Background
A Kafka cluster consists of multiple servers, each of which is called a Broker node. Although Kafka is designed to provide high availability and fault tolerance, Broker node failures are sometimes unavoidable in practical applications. The following are some common scenarios:
Hardware faults: Kafka relies heavily on disk performance, and unstable power supply or power failures may also result in sudden Broker node failures.
Network issues: Network connection issues or network hardware faults may also cause Broker nodes to fail to communicate with other nodes in the cluster, resulting in Broker node failures.
Memory leaks: Long-running processes may exhaust available memory due to memory leaks, resulting in Broker node failures.
File descriptor exhaustion: Kafka heavily relies on file operations. If file descriptors are exhausted, it may also result in service unavailability.

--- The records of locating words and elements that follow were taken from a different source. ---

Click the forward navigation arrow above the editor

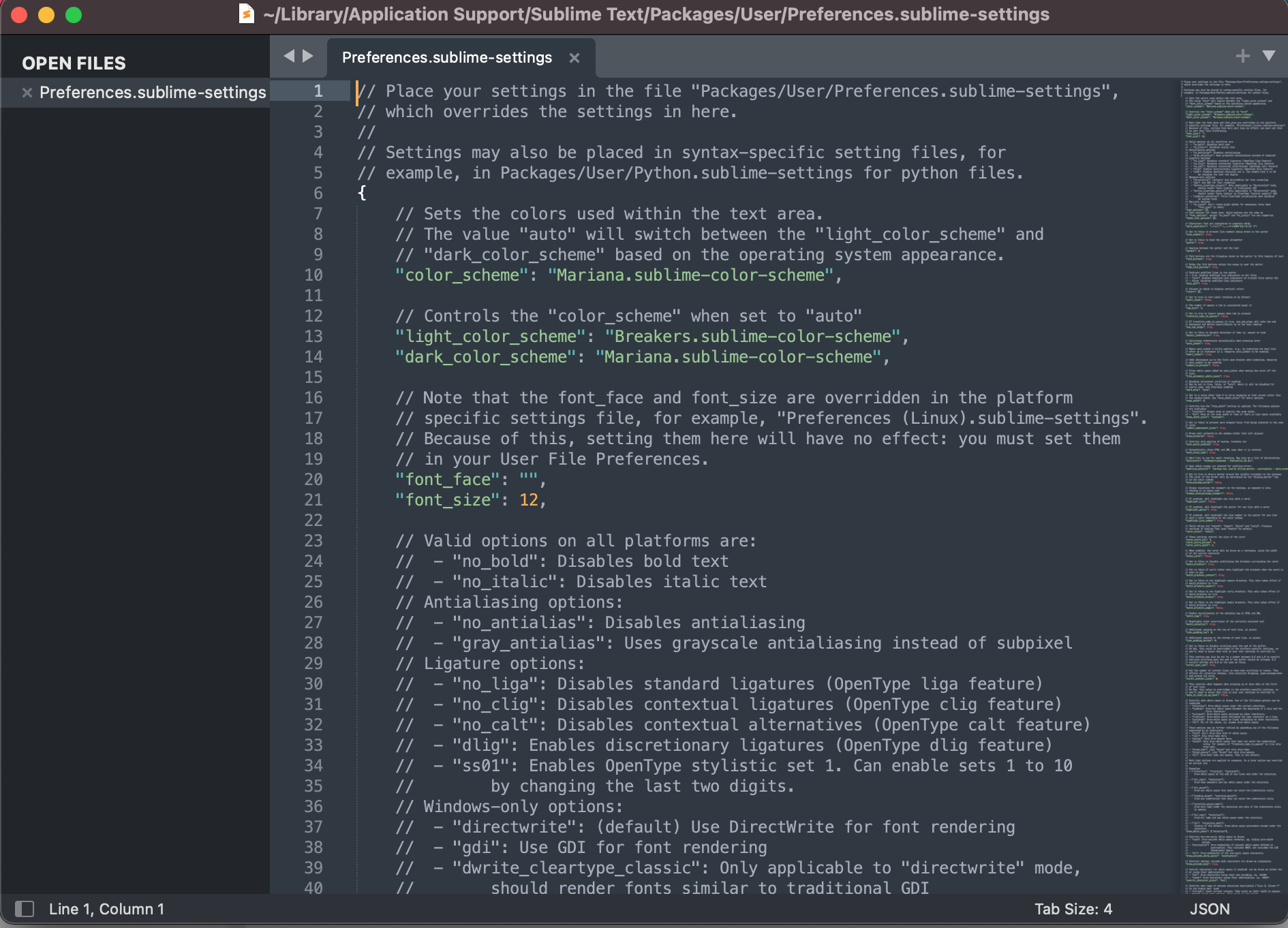(x=309, y=56)
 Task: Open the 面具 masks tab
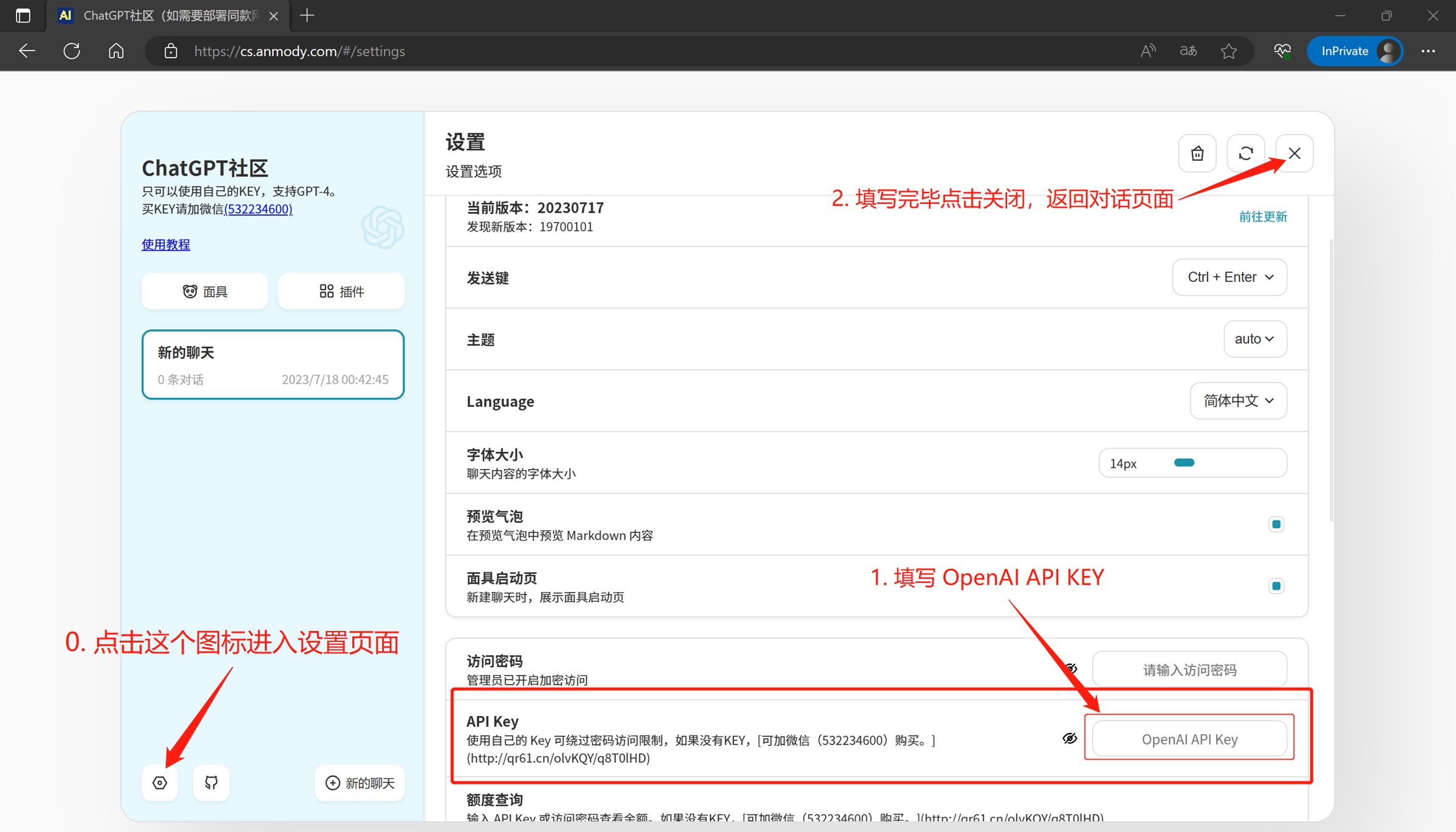pos(205,292)
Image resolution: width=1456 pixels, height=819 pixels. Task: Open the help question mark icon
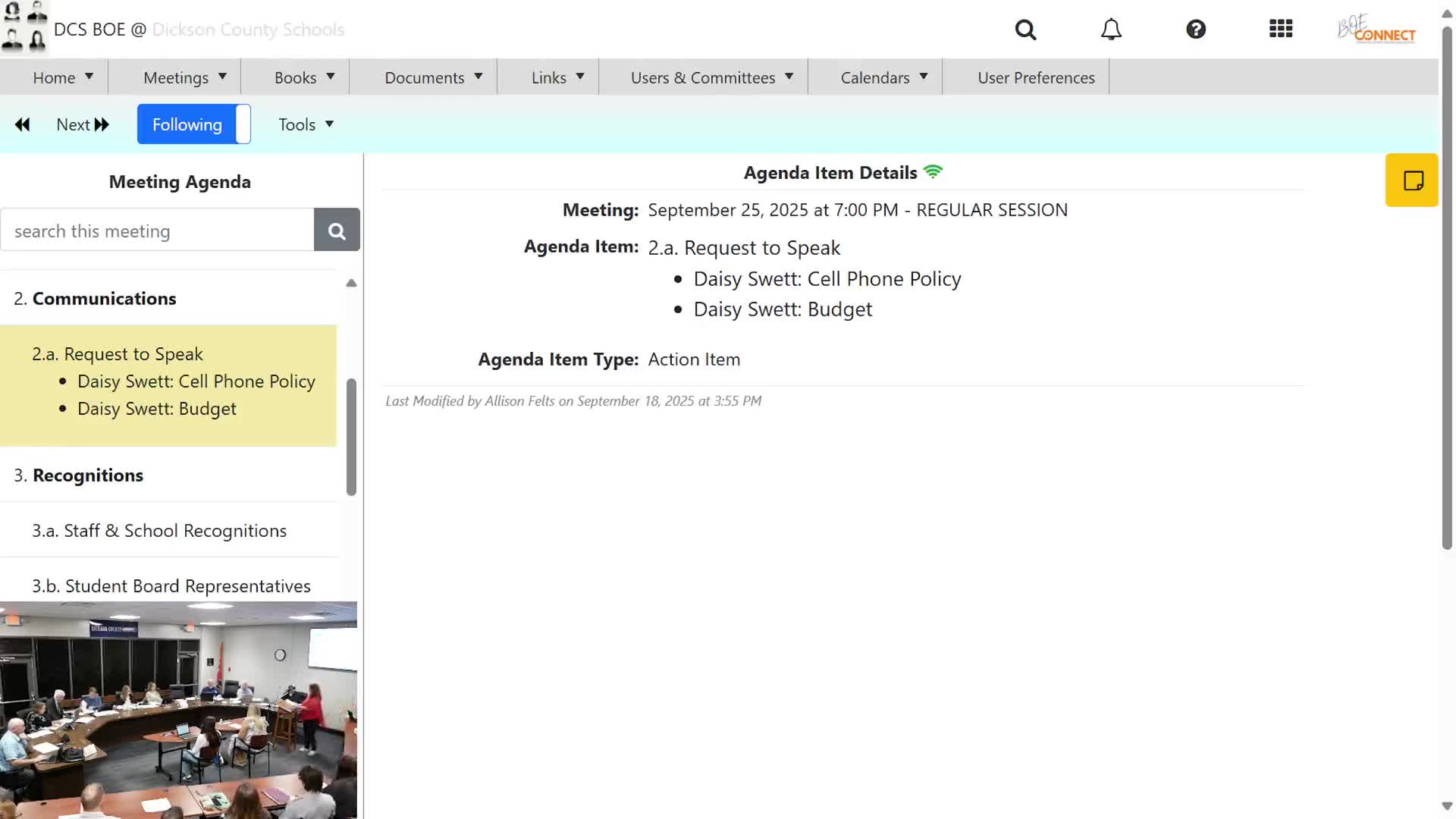pyautogui.click(x=1196, y=30)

When the above-mentioned unknown errors occur, Broker nodes may fail, resulting in message backlog and unavailability. TSA-Chaotic Fault Generator (TSA-CFG) provides fault simulation actions for such situations by proactively shutting down Broker nodes to achieve the failure effect. Users can verify that the business can operate normally after recovery from data loss in extreme cases, and understand these impacts to adopt appropriate response policies to maintain the stability of the Kafka cluster.
Experiment Preparation
Prepare a CKafka Professional Edition instance available for experiments, which has a topic and certain traffic.
Download the corresponding version of the client from Apache Kafka, decompress it, and use the shell scripts in the bin directory as the producer and consumer for testing.
Note:
Download the corresponding version of the client based on the instance version. For version 2.8.1 instances, you can install the client using the following command:
wget https://archive.apache.org/dist/kafka/2.8.1/kafka_2.12-2.8.1.tgz
Step 1: Creating an Experiment
2. Click Create Experiment, enter the basic information about the experiment, and click Next.
3. Choose Middleware > Ckafka from the Experiment Instance drop-down list, click Add via Search, and add instance resources. Alternatively, click Add via Architecture Diagram, click the Ckafka resources on the architecture diagram, select the required instance, and add it.
4. After the instance is added, click Add Action, select Broker Node Fault as the experiment action, and click Next.
5. After completing the parameter configuration, set Execution Mode and Guardrail Policy, and add metrics for Observability Metrics in the Global Configuration section. After the configuration is complete, click Submit to complete the experiment creation.
Step 2: Executing the Experiment
1. Start the kafka-producer-perf-test.sh script in the bin directory to produce messages.
Start the kafka-consumer-perf-test.sh script to consume messages.
2. Go to the experiment details panel, and click Execute in the fault action group or Start Experiment in the lower part of the panel to inject a fault.
3. Observe the fault impact and discover that the producer disconnects due to the lack of a Leader node.
The Broker node survival rate decreases, and another Broker node in another AZ is elected as the new Leader node.
Observe the number of unsynchronized replicas and discover a sudden increase.
4. After HA is completed, the instance recovers to normal production and consumption.
5. Execute the recovery action to restart the shutdown Broker node. The Broker node recovers operation, and the unsynchronized replicas have been synchronized.